First of all, I suck at writing so dont expect amazing copy.....ever.
I teach art, I have for the better part of 20 years and I am always amazed at how the need to be perfect crushes so many and so early in life! This idea of perfection kills so much of what is good and honest and unique in all of us. Theodore Roosevelt said "comparison is the thief of joy". Not sure where I picked these words up but they have long since reverberated in my mind ....daily. A mantra to remind my self it's me the world hasn't met yet. That my ideas matter and are important.
I grew up scared to be my self, was told to copy art projects step by step and had no idea of who I really wanted to be when I graduated. I spent so much time trying to be someone else's idea of ideal that I had no clue how to be true to my self. My ideas and my identity were lost somewhere caught up in the perfect I was so far from.
The people we surround our selves with either help us find that authenticity that helps us see our own worth, or, they burry us under labels and expectations they place on us. Regardless of where you are in life you are always worthy of love and support. You, my friend, matter.
So here are my ten recommendations to be a "perfect" artist. No I'm not wildly famous (yet) but I have helped a heck of a lot of kids find success.
Art is a language, learn to speak it. Like most languages you learn it slowly. Don't expect to be fluent just because you want to be when you start a new medium. Artists become great after hours and hours of practice and most importantly failure. If your not challenging your self to the point of screw up then your not pushing your self hard enough. Don't quit when it's "good enough" push farther.
Stop copying off Pintrest. Your ideas matter, play with them. Be inspired by others and take it somewhere personal regardless of how emotional it maybe. Good art makes us feel things.

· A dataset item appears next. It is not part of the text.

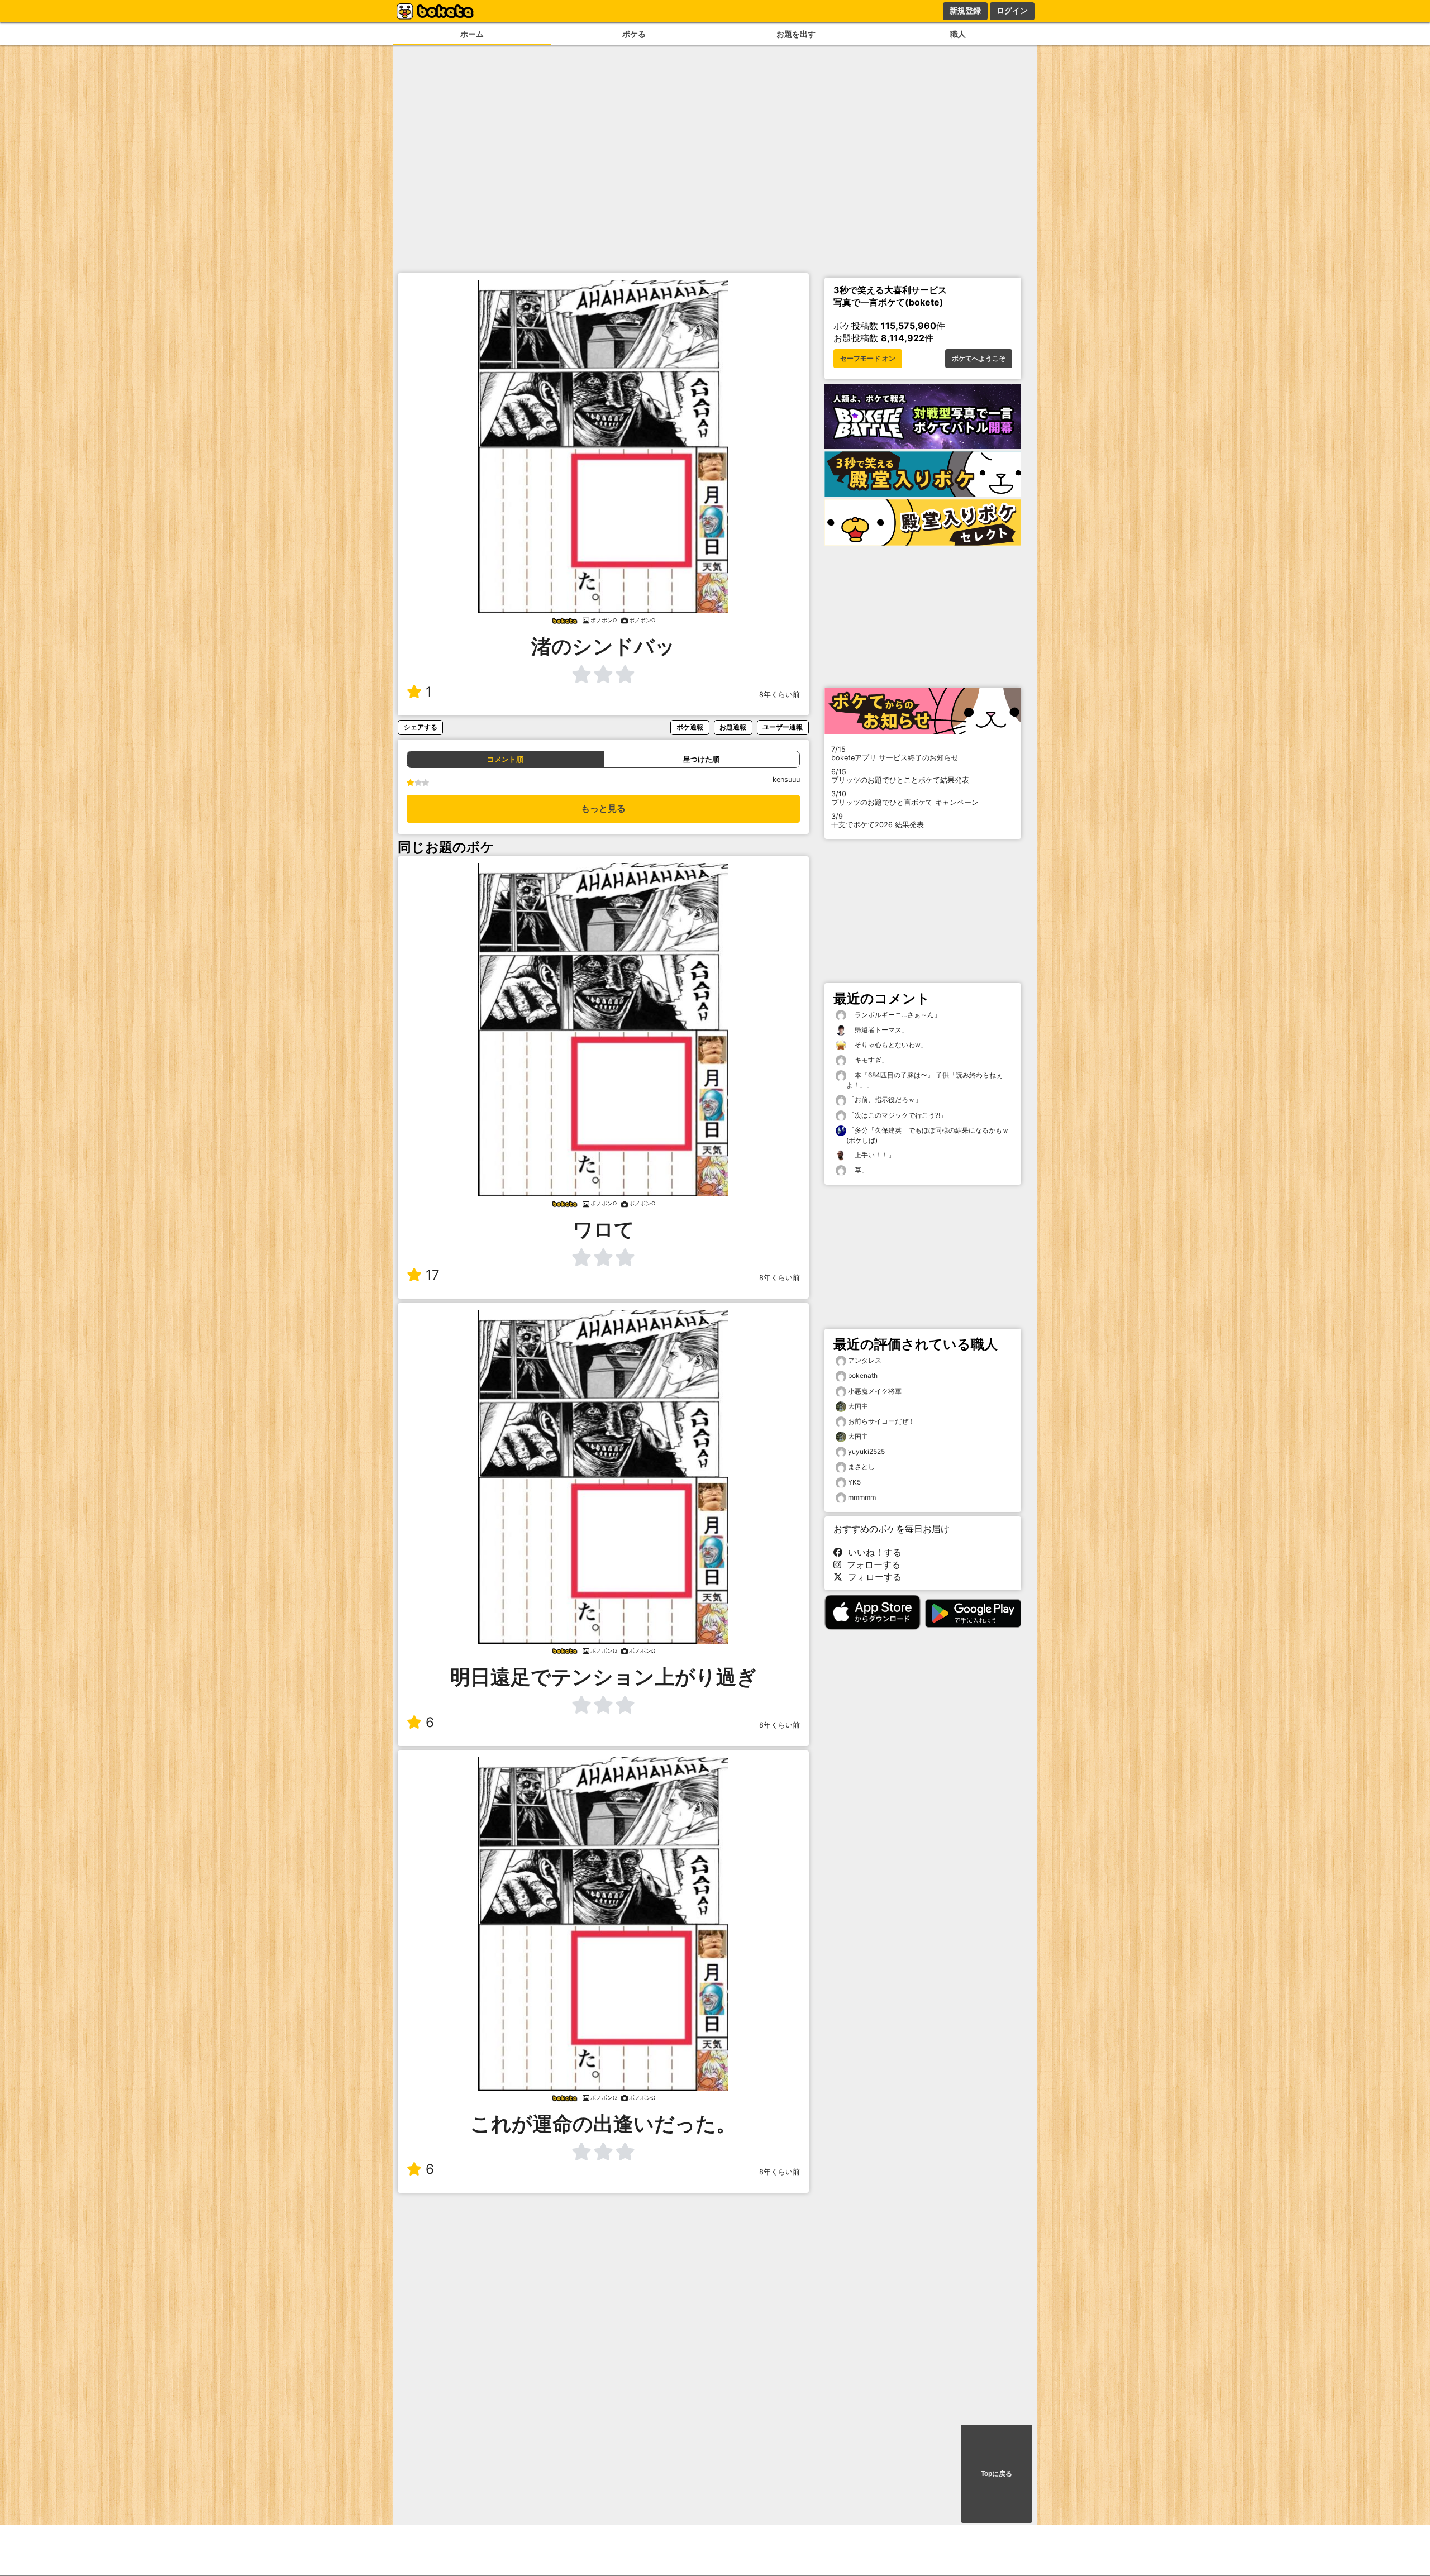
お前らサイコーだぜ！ (881, 1421)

Build an image file of cool stuff. If you are trying to nail the position of something look at references to help you. The human brain is highly fallable and doesn't remember imagery accurately. In the 1990s my walls were full of collaged magazines. I had folders full of buildings and bodies and landscape....back before the internet. Gosh that makes me feel old.
4. Don't try to be a photocopier. Photorealism is a thing, and man it takes talent. However. Where are you and your uniqueness in a photo realistic image of a.....? Art sells because it's different. So be different. Tell a story.
5. Make art for a purpose. Give it meaning, either in processing something in your own life or to tell a story. Symbolism is amazing for this and a major bonus is your mental health will love you for it.
6. Love your failures. The works that don't turn out teach you more than the ones that do, do. Reflect on what happened. Do not rip them out of your sketchbooks, annotate in your sketchbook instead. Keep pushing what you are working on untill you hate it entirely, gained new inisght or fell in love with it. Sometimes you need to say hot damn that's bad and just write a few notes about why. This enhances creative problem solving and observational skills as well as helps push your art vocabulary. Vulnerability is hard but you can do hard things.
7.Talk about your work. Start with someone who gets you. Ask for feed back from someone who doesn't. It's interesting to hear what others take from what we create. You don't have to take it personally the words of others really are just that. Take what you can work with and improve.
8.Love the process rather than the product. The journey is so so important.
9. Step outside your comfort zone. You hear it so many places, do one thing every day that scares you. Last year, I recieved a grant and tried so many new things that terrified me as an artist. Taxidermy, resin, wood working....maybe a few too many things that scared me. However, It was the best year of my life. The right amount of challenge can put you in a beautiful flow state. Flow is like liquid sunshine.
10. Realize every creative struggles. We all start out with a this might be good, that shifts to a this is amazing, then this is shit what was I thinking. The trick is not getting stuck here. Remember what you were thinking and push a little farther.
Everyone wants to be their best. I think what so many loose sight of is no one is their best all the time. Great art things come from screw ups, and to screw up you need to take risks. Let go of the idea of perfection and you will give your self the space and vulnerability to be the best version of you.